I was able to scrub in and observe in the OR (my first time ever--click link for post with photos). I was struck by the size of the tumor next to this small sleeping boy. His dark hair and long eyelashes bore a striking resemblance to one of my sons. I prayed for that precious patient as if he were one of my own.
The surgery appeared to be a success and the next day we packed up and returned to the States. As is often true in life, we moved on to other things and I have only occasionally stopped to ponder that trip and God's intent for it. Until this weekend, when my husband received a brief but poignant email from Dr. N in Honduras. It included this photo and the caption: "Your patient with the tumor. His parents are forever grateful."
In a day and age that emphasizes efficiency, numbers and reach, I was reminded AGAIN that God's economy is about quality not quantity. The Shepherd that would leave the entire flock of 99 to go back in search of one lost sheep is the same God that would send a family of five to a sequestered compound in Honduras so we could see His love and care for just this one.

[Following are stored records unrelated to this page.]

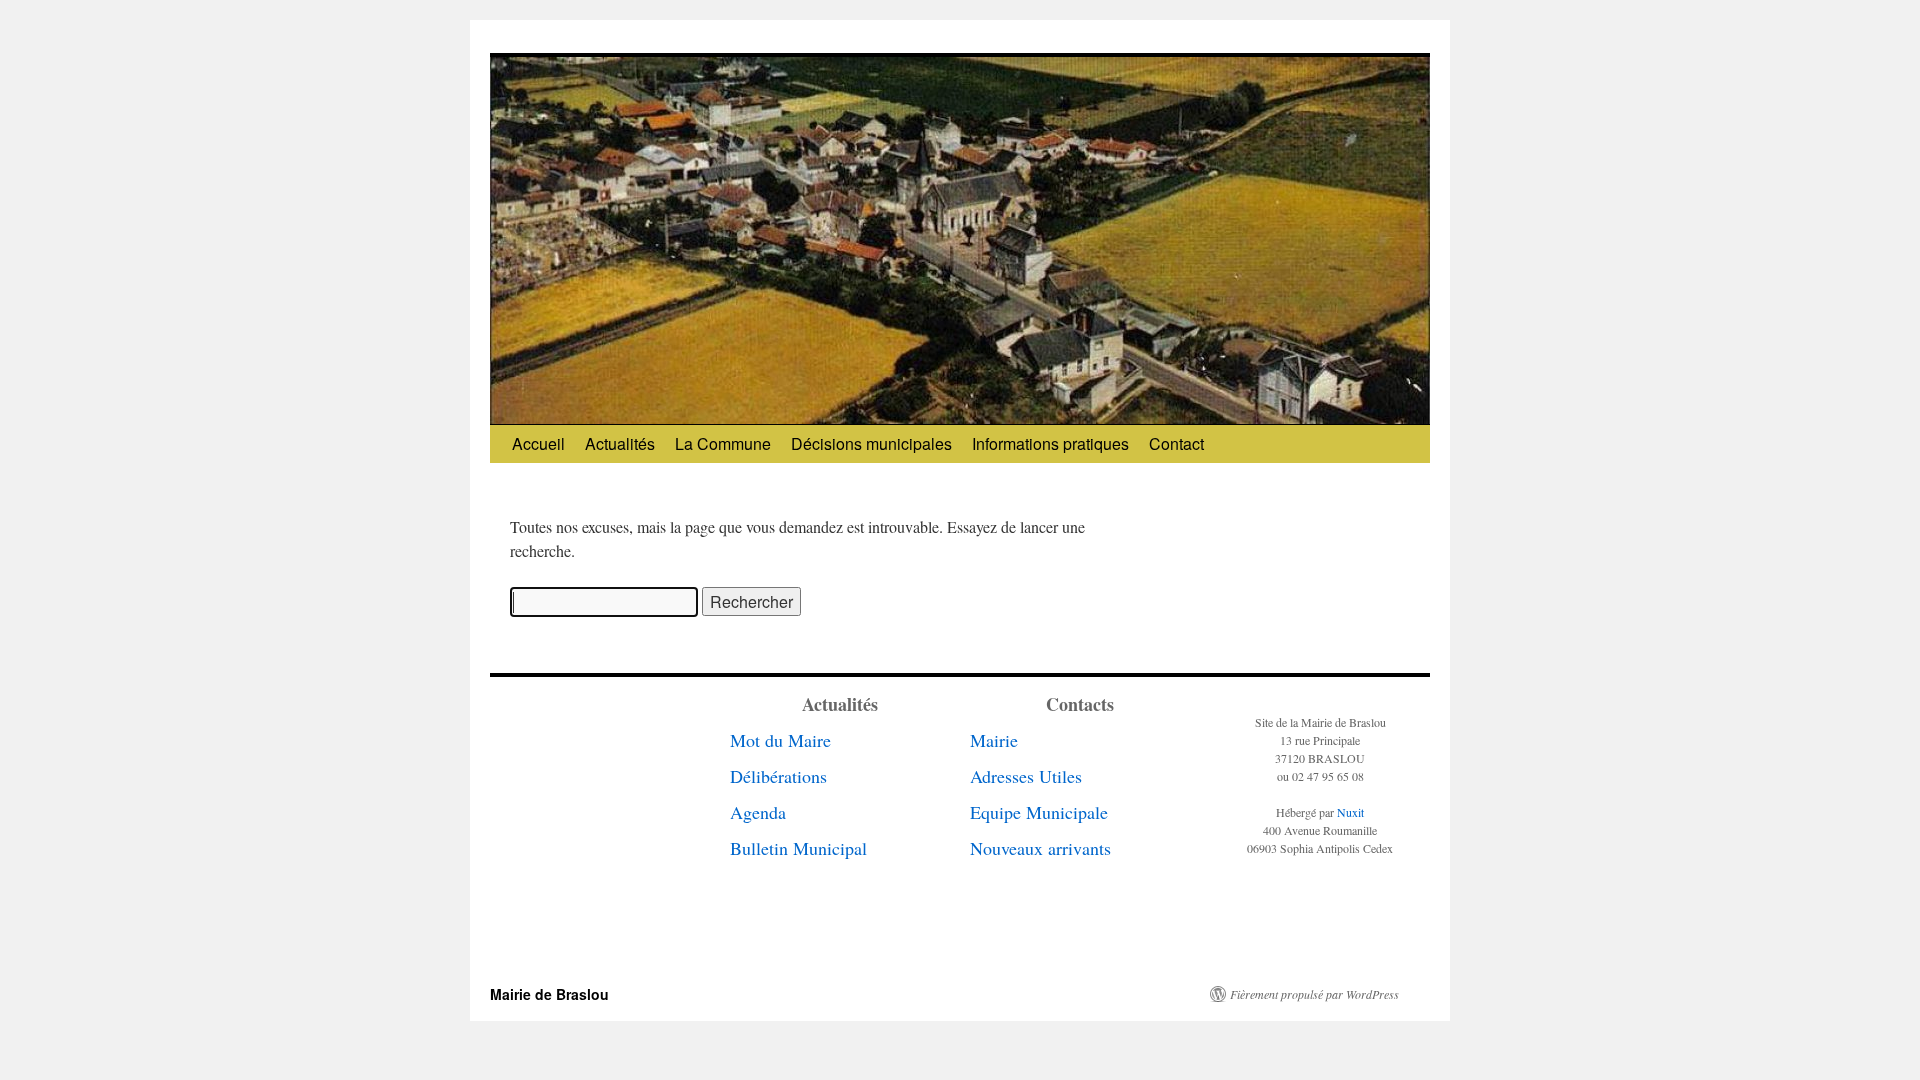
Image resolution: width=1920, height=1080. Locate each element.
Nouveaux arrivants (1040, 848)
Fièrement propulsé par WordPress (1314, 994)
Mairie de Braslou (549, 994)
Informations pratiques (1050, 443)
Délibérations (778, 776)
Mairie (994, 740)
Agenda (758, 812)
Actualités (620, 443)
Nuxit (1350, 812)
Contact (1176, 443)
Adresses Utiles (1026, 776)
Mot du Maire (780, 740)
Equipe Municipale (1039, 812)
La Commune (723, 443)
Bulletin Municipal (798, 848)
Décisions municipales (871, 443)
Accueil (538, 443)
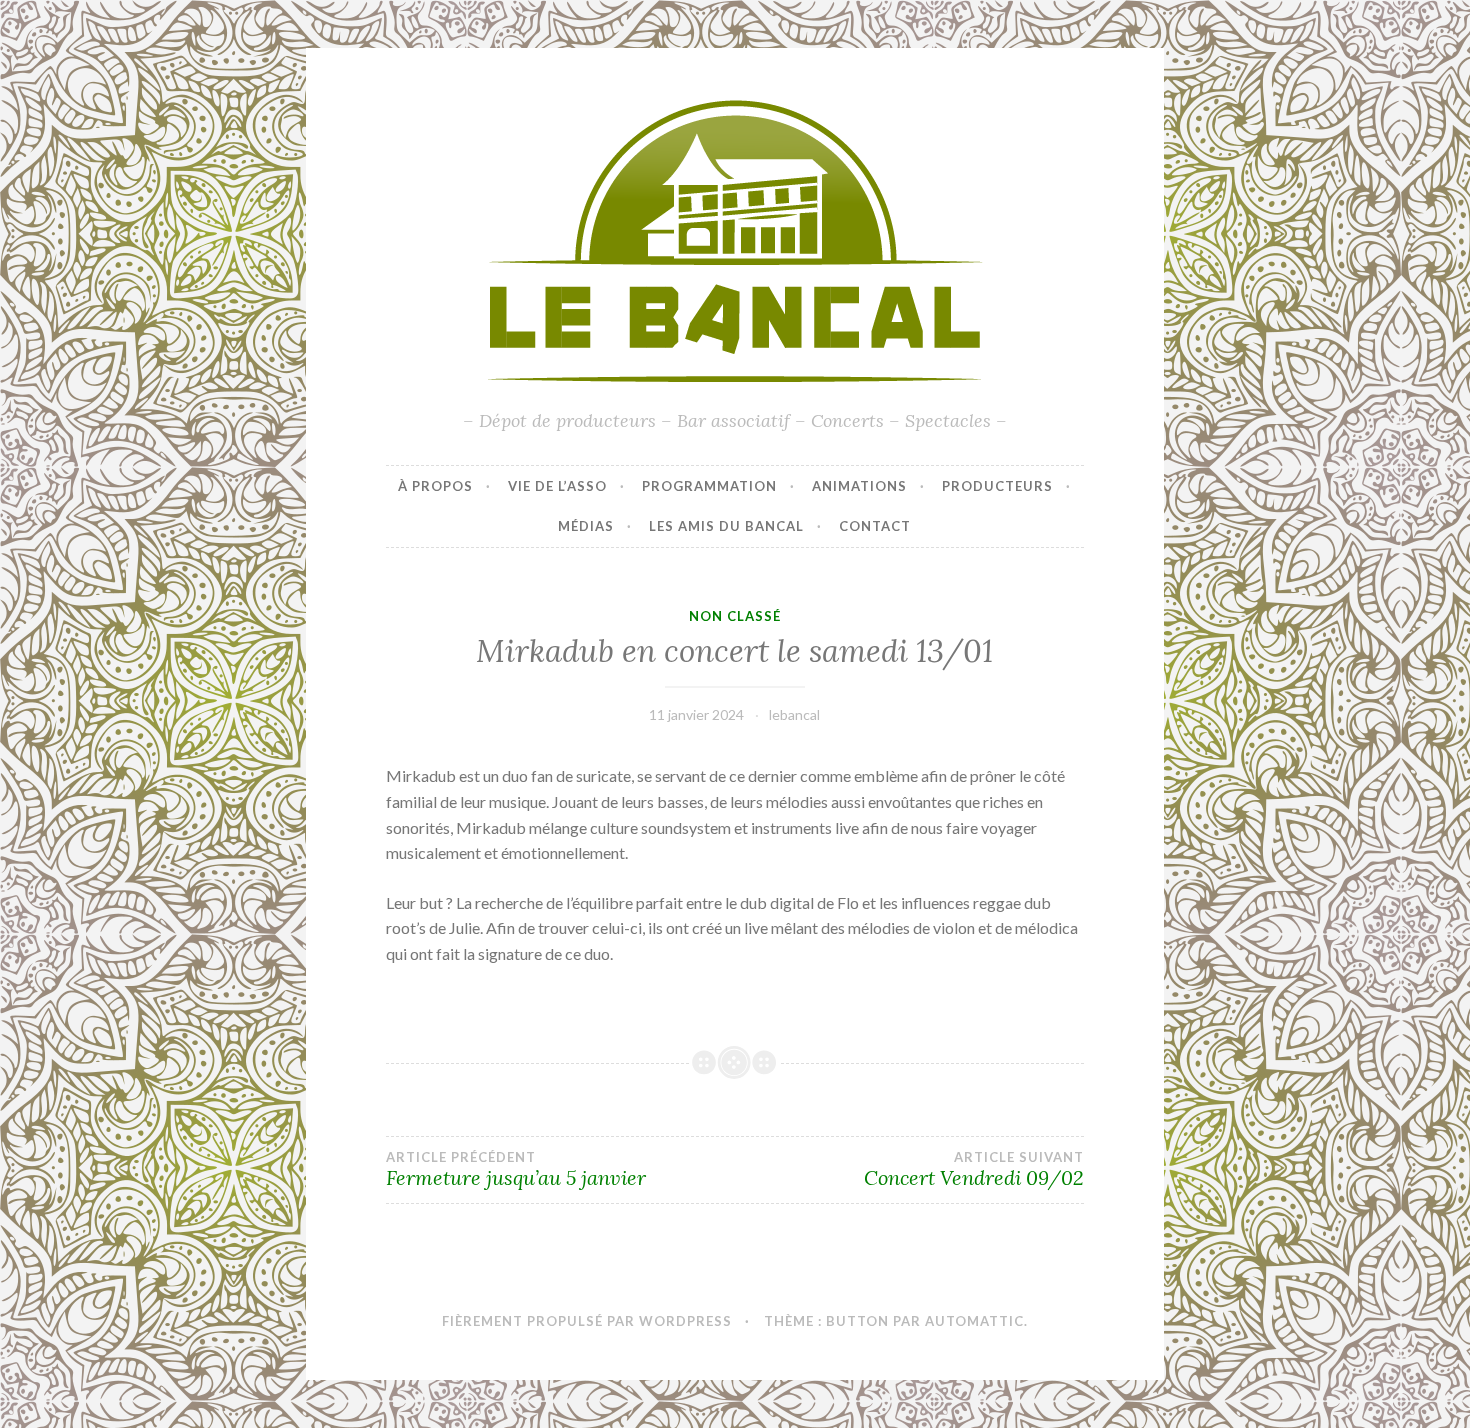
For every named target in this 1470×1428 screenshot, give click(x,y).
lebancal (794, 714)
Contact (875, 526)
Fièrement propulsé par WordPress (587, 1321)
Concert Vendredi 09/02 (974, 1170)
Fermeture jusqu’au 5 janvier (516, 1170)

In retrospect there are other gifts, blessings and lessons from our time there---but 16 months later, this little life is certainly the greatest reminder of God's love and care for the least of these.
And this, it seems, was the lesson God wanted us to take. The point was not what we went to do. It was about what God wanted to show us. The trip wasn't about impressive numbers or productivity, it was about this ONE.
Lost sheep, lost coins and little boys--they matter to Him. And the fact that the same fiercely pursuing, detail oriented God deeply cares for you and me?